Domande di studio:
1 – Nel brano sull'evoluzione del frumento, quale frumento viene indicato come quello di più recente origine?
2 – Scrivi il seguito del brano sull'evoluzione del frumento, partendo subito dopo la sua ultima frase.

Brano di partenza:
● ● ●

Allo stesso modo, il frumento tenero deriva da un incrocio tra un frumento duro (e non un farro) e A. tauschsii e, solo successivamente, dal frumento tenero si evolve il frumento spelta che, di conseguenza, è il frumento di più recente origine. Infine, un’analisi accurata dei frumenti teneri moderni suggerisce una suddivisione genetica tra i frumenti dei paesi dell’Europa occidentale e quelli dell’Europa orientale, un effetto collaterale della guerra fredda, che ha bloccato per decenni lo scambio di germoplasma tra paesi NATO e Paesi del patto di Varsavia.

● ● ●

Materiale fornito:
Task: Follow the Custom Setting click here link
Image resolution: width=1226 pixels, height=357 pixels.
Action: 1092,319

● ● ●

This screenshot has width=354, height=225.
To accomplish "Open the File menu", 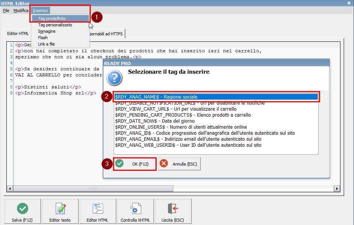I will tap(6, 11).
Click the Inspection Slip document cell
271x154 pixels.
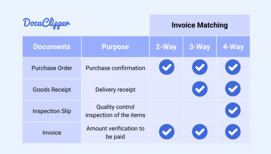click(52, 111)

● ● ●

Risposte per esercizio:
1 – Il frumento spelta.

2 –
“Abbiamo individuato i geni che hanno reso e rendono differente una varietà o una popolazione locale di grano tenero dall’altra – spiega Luigi Cattivelli, uno dei due autori italiani della ricerca nonché direttore del CREA Genomica e Bioinformatica – un risultato importante che ci permette di conoscere a fondo la biodiversità e quindi di preservarla al meglio, fornendoci anche un prezioso patrimonio di informazioni genetiche da utilizzare per migliorare in modo sostenibile una coltura che costituisce l’alimento base per oltre un terzo della popolazione umana mondiale”.